Available data section start

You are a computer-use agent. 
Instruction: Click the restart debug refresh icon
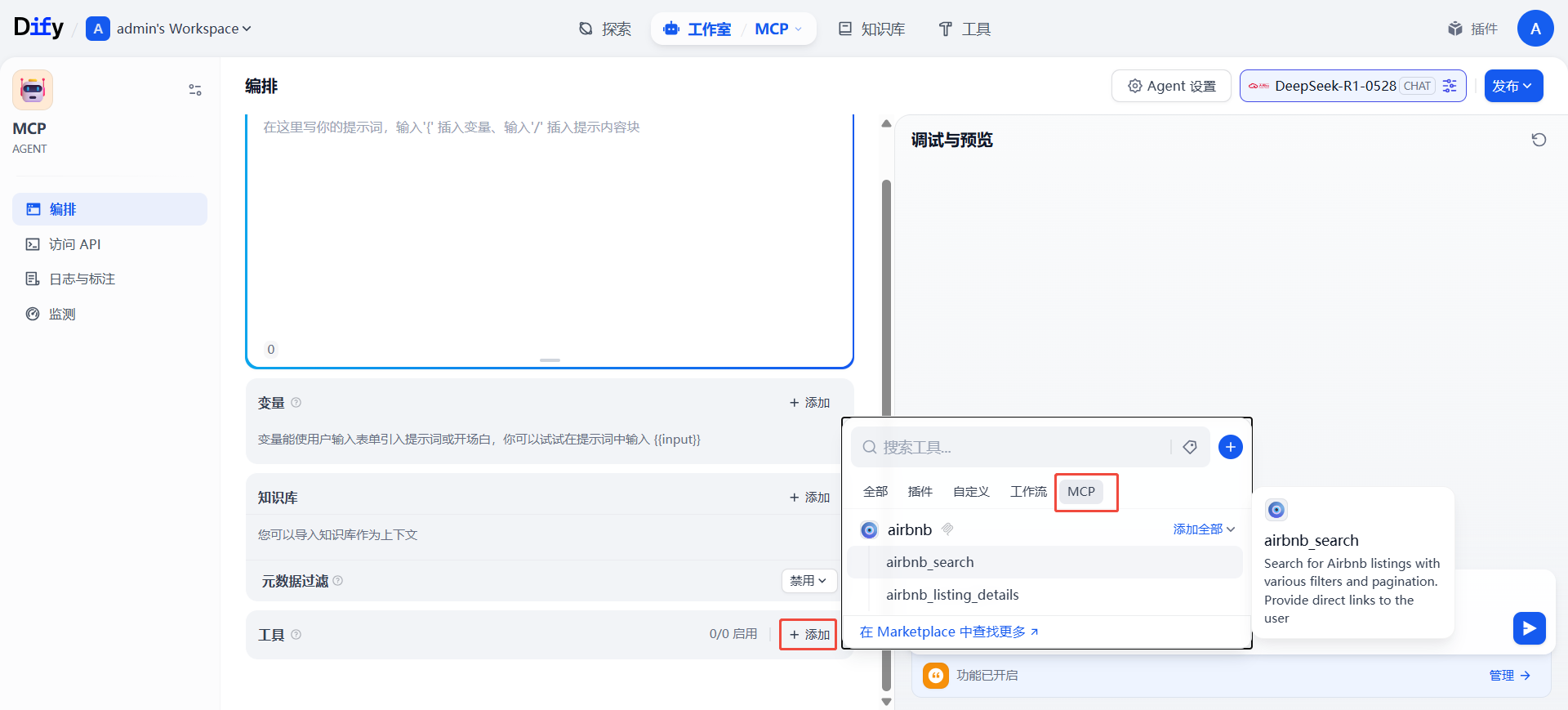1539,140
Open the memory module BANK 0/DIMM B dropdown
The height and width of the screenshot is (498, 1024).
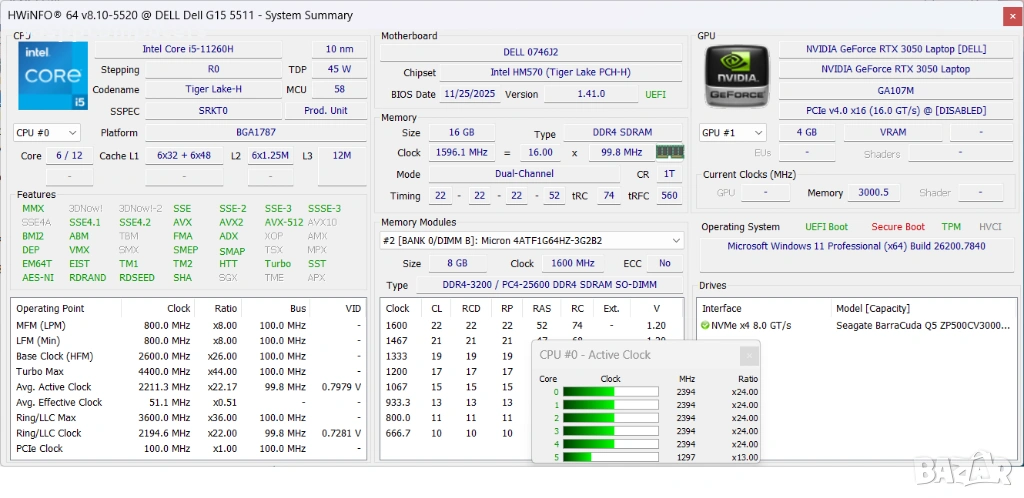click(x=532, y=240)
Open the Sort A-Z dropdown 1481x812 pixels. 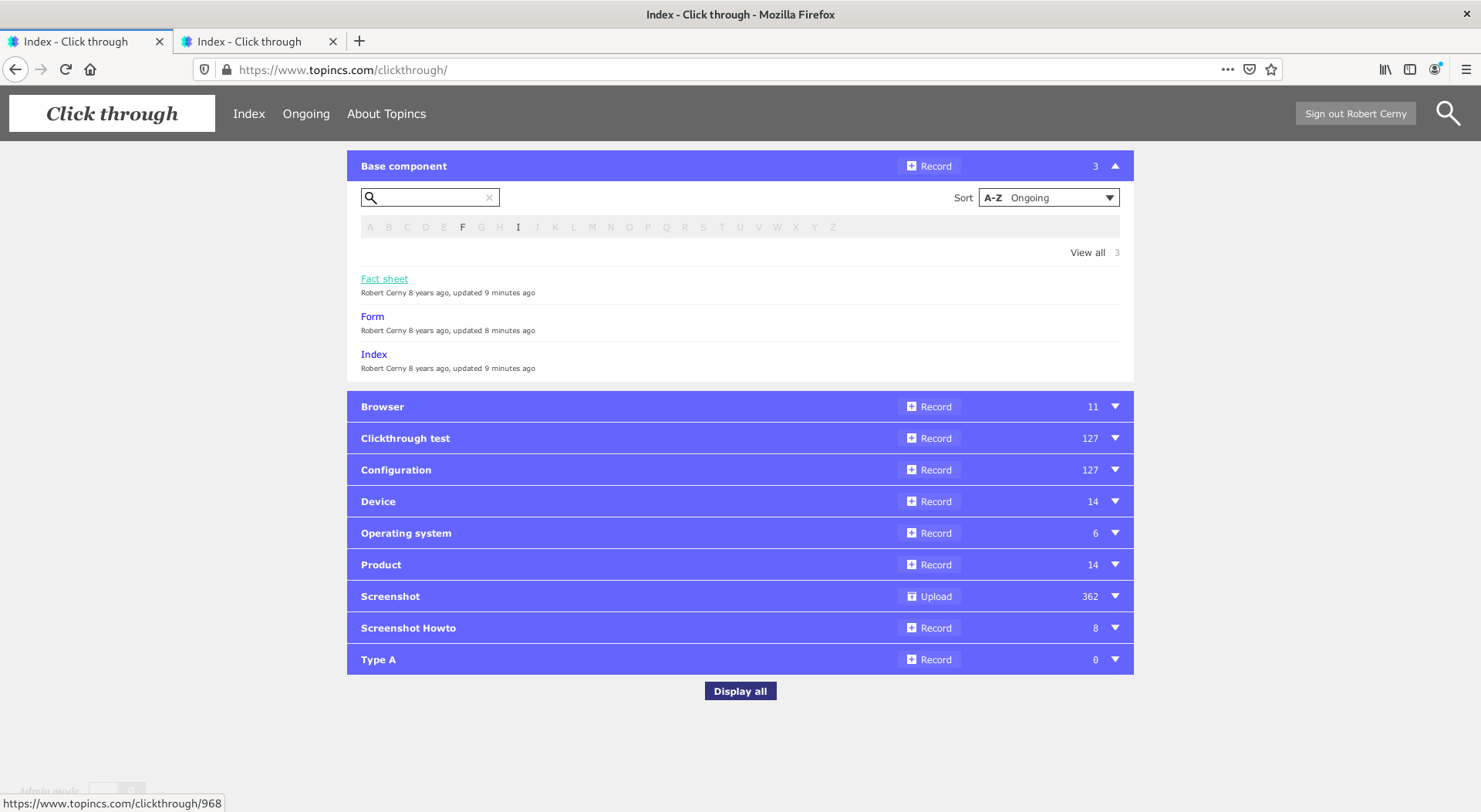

Available data section end

* _Task to complete_
Give back all of the material exactly, though without the images it contains.

* _Completed exercise_
You are a computer-use agent. 
Instruction: Click the restart debug refresh icon
1539,140
Open the memory module BANK 0/DIMM B dropdown
The height and width of the screenshot is (498, 1024).
click(x=532, y=240)
Open the Sort A-Z dropdown 1481x812 pixels. 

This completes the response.